“Look at all these beautiful brown faces,” Ángel Manuel Soto said while gazing up at movie-screen-sized poster for Blue Beetle as he introduced his new DC Comics superhero film at a special screening in Hollywood this week. “And Susan Sarandon.”
Soto didn’t mean that as a slight against Sarandon.
“I love Susan. She’s such an ally and she's just an amazing talent,” Soto later explained to Yahoo Entertainment. “She gets it. She understood the assignment.”
Instead, Soto was calling to attention his culturally groundbreaking effort: It’s the first major superhero movie led by a Latino cast. Its hero, Jaime Reyes (Cobra Kai breakout Xolo Maridueña) is a recent college grad cleaning the homes of the wealthy when he’s chosen to become a symbiotic host to the Scarab, an ancient alien relic that grants him sweet blue armor and major powers. He’s got a deeply supportive Mexican-immigrant family (Adriana Barrraza, Damián Alcázar, Elpidia Carrillo, Belissa Escobedo and George Lopez). His love interest is Brazilian (Bruna Marquezine). The central antagonist is white (hello again, Susan Sarandon), but her bodyguard (Raoul Max Trujillo) and top scientist (Harvey Guillén) are Latino.
The film’s authenticity extends beyond its cast. It was written by the Mexican-born Gareth Dunnet-Alcocer. Soto, who broke out with the 2020 Sundance darling/Baltimore motorbike drama Charm City Kings, is from San Juan, Puerto Rico.
But, as Soto cautions, that does not mean Blue Beetle is the ultimate Latino film.
“It would be unfair to say this is the Latino experience,” he says. “It would be a lie to say this encompasses everyone because Latinos are not a monolith. … But though Gareth is Mexican and I’m Puerto Rican, and we have very specific idiosyncrasies and cultural elements that differentiate us, we realized as we were working together that [there] was more stuff that connected us [than] divided us. And by honing into the things that unify us as the Latino experience, I think we were able to find that there is actually a lot of universality in our specificity.
“And by doing it that way, we felt like if this is hopefully the first of many stories told by our communities that can actually explore all the millions of issues and concepts and experiences that exist in the Latino community, let this be the first of many. It’s impossible to do everything in one movie, but it is possible to at least try to open the doors for more of those stories, more of those diverse stories even just within the Latino community.”
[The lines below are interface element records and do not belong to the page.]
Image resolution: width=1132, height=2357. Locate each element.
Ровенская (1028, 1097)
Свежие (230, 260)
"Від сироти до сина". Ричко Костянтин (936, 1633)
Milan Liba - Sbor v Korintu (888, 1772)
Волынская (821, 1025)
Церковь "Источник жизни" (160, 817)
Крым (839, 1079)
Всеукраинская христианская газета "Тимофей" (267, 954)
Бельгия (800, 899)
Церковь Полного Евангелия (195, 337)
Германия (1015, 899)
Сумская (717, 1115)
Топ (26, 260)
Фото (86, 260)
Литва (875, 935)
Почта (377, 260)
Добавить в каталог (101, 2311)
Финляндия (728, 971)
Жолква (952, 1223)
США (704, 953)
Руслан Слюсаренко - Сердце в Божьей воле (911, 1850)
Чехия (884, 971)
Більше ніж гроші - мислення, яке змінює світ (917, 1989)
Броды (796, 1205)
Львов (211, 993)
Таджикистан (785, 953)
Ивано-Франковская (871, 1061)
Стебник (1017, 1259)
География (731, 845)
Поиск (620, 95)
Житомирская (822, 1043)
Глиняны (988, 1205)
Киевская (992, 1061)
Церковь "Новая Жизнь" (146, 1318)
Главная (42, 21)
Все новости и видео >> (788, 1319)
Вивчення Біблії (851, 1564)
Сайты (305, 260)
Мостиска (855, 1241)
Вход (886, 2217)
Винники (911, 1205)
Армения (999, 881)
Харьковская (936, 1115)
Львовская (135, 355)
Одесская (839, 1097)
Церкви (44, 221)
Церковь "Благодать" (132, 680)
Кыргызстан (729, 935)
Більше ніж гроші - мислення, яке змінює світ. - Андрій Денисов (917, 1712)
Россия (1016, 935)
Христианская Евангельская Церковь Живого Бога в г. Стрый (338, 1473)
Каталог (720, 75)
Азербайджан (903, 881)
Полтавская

Blue Beetle isn’t just about breaking cultural barriers. It’s really good, and is drawing early raves from critics for its lighter, more comedic approach to superhero storytelling, with comparisons to Marvel’s Iron Man and Spider-Man movies — and not just because of their respective talking-armor or coming-of-age aspects. While Marvel has since embraced the multiverse, and many DC films have gotten progressively darker, Blue Beetle “takes itself less seriously than most comic-book movies,” notes Variety. The stakes are lower, too: Jaime doesn’t need to save the world, just his family.
“We definitely wanted to have fun,” Soto says. “If you read the comics, the character in the comics is very funny and quirky and his relationship with his environment is similar. So we were like, ‘Why not show a Latino family having fun?’ And we can also show a family that lives in a reality where some of the [things] that happens to them are visceral, they're intense and traumatic and possibly triggering to some. But at the end of the day, we also wanted to live in this world that we have often been left out from experiencing.
“That's why the film has this nostalgic throwback essence to the [early superhero] movies. Like with Iron Man, I want to have that experience, too. Why do we always have to reinvent the wheel every single time Latinos show up? It's like, why can't we just have fun, pay homage to the movies that build us and see us in [those] places?”
Of course now one of the biggest questions is where Blue Beetle fits within the larger DC Universe? The film began production before the seismic leadership change that saw James Gunn and Peter Safran (a producer on Beetle) take the reins and pronouncing an end to the Snyderverse.
“The film, more than just being an introductory card of Blue Beetle and Jaime Reyes into the live-action cinematic universe, this is also a prologue, the first act of a saga,” says Soto, who has previously stated he hopes to make a full trilogy. “Meaning by the end of the movie, now he can actually go into the new world. But first we wanted to ground it. We wanted to [use] the language of Latin cinema, spend time with the family, create empathy, create connection, create experiences that last so that we can understand the background. We can understand everything that surrounds our hero.
“And as he relates to all the other heroes with all the different alliances that might come in the future in James Gunn’s DC, you have this movie to go back to and know what is the heart of this character. Because at the end of the day, plot is plot. Explosions are explosions. But the heart for me is what matters the most.”
Blue Beetle opens in theaters on Aug. 18.